Return each of the following entries line for line, without altering anything.

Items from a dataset
# # # #

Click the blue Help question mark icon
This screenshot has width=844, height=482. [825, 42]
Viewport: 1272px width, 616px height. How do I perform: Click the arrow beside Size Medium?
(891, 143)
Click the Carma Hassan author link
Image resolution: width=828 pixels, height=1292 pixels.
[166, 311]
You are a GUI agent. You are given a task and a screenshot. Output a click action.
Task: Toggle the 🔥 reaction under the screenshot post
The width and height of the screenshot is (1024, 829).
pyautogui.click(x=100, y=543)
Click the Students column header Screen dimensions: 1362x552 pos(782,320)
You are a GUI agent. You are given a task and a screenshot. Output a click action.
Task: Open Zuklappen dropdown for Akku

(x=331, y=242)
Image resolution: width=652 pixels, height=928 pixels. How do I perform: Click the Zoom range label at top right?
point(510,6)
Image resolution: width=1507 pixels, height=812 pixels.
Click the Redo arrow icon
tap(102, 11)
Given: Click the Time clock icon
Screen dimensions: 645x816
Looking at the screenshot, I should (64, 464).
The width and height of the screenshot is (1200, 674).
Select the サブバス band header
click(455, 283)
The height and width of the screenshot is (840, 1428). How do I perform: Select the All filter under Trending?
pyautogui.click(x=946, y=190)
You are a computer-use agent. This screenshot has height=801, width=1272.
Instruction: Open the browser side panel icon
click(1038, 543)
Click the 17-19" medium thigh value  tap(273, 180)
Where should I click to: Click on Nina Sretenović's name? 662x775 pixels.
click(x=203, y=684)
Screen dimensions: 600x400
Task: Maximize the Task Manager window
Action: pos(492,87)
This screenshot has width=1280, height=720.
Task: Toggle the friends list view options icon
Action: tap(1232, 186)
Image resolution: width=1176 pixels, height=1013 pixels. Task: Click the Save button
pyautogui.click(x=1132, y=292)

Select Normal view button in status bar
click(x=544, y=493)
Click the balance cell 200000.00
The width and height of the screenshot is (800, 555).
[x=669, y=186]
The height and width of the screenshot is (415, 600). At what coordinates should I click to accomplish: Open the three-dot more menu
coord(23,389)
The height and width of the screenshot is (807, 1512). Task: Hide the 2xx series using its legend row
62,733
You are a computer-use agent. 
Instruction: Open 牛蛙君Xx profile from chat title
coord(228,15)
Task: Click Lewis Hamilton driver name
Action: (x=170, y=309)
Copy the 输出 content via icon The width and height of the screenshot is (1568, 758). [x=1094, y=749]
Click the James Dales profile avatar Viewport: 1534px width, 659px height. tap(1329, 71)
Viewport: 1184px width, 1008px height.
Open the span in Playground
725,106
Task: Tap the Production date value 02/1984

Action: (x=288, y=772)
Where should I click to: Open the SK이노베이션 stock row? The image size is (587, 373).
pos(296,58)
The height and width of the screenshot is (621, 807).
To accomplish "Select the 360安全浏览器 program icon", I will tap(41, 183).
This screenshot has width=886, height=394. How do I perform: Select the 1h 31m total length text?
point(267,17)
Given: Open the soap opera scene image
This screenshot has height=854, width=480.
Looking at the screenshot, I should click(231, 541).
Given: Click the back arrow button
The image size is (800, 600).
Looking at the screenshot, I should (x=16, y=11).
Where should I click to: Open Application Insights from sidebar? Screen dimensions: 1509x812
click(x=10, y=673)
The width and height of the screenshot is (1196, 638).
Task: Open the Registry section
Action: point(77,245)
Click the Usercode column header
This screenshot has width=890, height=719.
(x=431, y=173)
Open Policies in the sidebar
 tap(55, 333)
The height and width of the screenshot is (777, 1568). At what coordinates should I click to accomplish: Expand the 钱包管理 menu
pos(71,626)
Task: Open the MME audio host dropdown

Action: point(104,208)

# # # #

# [TASK RESULT]
Click the blue Help question mark icon
This screenshot has width=844, height=482. [825, 42]
Viewport: 1272px width, 616px height. How do I perform: Click the arrow beside Size Medium?
(891, 143)
Click the Carma Hassan author link
Image resolution: width=828 pixels, height=1292 pixels.
[166, 311]
You are a GUI agent. You are given a task and a screenshot. Output a click action.
Task: Toggle the 🔥 reaction under the screenshot post
The width and height of the screenshot is (1024, 829).
pyautogui.click(x=100, y=543)
Click the Students column header Screen dimensions: 1362x552 pos(782,320)
You are a GUI agent. You are given a task and a screenshot. Output a click action.
Task: Open Zuklappen dropdown for Akku

(x=331, y=242)
Image resolution: width=652 pixels, height=928 pixels. How do I perform: Click the Zoom range label at top right?
point(510,6)
Image resolution: width=1507 pixels, height=812 pixels.
Click the Redo arrow icon
tap(102, 11)
Given: Click the Time clock icon
Screen dimensions: 645x816
Looking at the screenshot, I should (64, 464).
The width and height of the screenshot is (1200, 674).
Select the サブバス band header
click(455, 283)
The height and width of the screenshot is (840, 1428). How do I perform: Select the All filter under Trending?
pyautogui.click(x=946, y=190)
You are a computer-use agent. This screenshot has height=801, width=1272.
Instruction: Open the browser side panel icon
click(1038, 543)
Click the 17-19" medium thigh value  tap(273, 180)
Where should I click to: Click on Nina Sretenović's name? 662x775 pixels.
click(x=203, y=684)
Screen dimensions: 600x400
Task: Maximize the Task Manager window
Action: pos(492,87)
This screenshot has width=1280, height=720.
Task: Toggle the friends list view options icon
Action: tap(1232, 186)
Image resolution: width=1176 pixels, height=1013 pixels. Task: Click the Save button
pyautogui.click(x=1132, y=292)

Select Normal view button in status bar
click(x=544, y=493)
Click the balance cell 200000.00
The width and height of the screenshot is (800, 555).
[x=669, y=186]
The height and width of the screenshot is (415, 600). At what coordinates should I click to accomplish: Open the three-dot more menu
coord(23,389)
The height and width of the screenshot is (807, 1512). Task: Hide the 2xx series using its legend row
62,733
You are a computer-use agent. 
Instruction: Open 牛蛙君Xx profile from chat title
coord(228,15)
Task: Click Lewis Hamilton driver name
Action: (x=170, y=309)
Copy the 输出 content via icon The width and height of the screenshot is (1568, 758). [x=1094, y=749]
Click the James Dales profile avatar Viewport: 1534px width, 659px height. tap(1329, 71)
Viewport: 1184px width, 1008px height.
Open the span in Playground
725,106
Task: Tap the Production date value 02/1984

Action: (x=288, y=772)
Where should I click to: Open the SK이노베이션 stock row? The image size is (587, 373).
pos(296,58)
The height and width of the screenshot is (621, 807).
To accomplish "Select the 360安全浏览器 program icon", I will tap(41, 183).
This screenshot has width=886, height=394. How do I perform: Select the 1h 31m total length text?
point(267,17)
Given: Open the soap opera scene image
This screenshot has height=854, width=480.
Looking at the screenshot, I should click(231, 541).
Given: Click the back arrow button
The image size is (800, 600).
Looking at the screenshot, I should (x=16, y=11).
Where should I click to: Open Application Insights from sidebar? Screen dimensions: 1509x812
click(x=10, y=673)
The width and height of the screenshot is (1196, 638).
Task: Open the Registry section
Action: point(77,245)
Click the Usercode column header
This screenshot has width=890, height=719.
(x=431, y=173)
Open Policies in the sidebar
 tap(55, 333)
The height and width of the screenshot is (777, 1568). At what coordinates should I click to accomplish: Expand the 钱包管理 menu
pos(71,626)
Task: Open the MME audio host dropdown

Action: point(104,208)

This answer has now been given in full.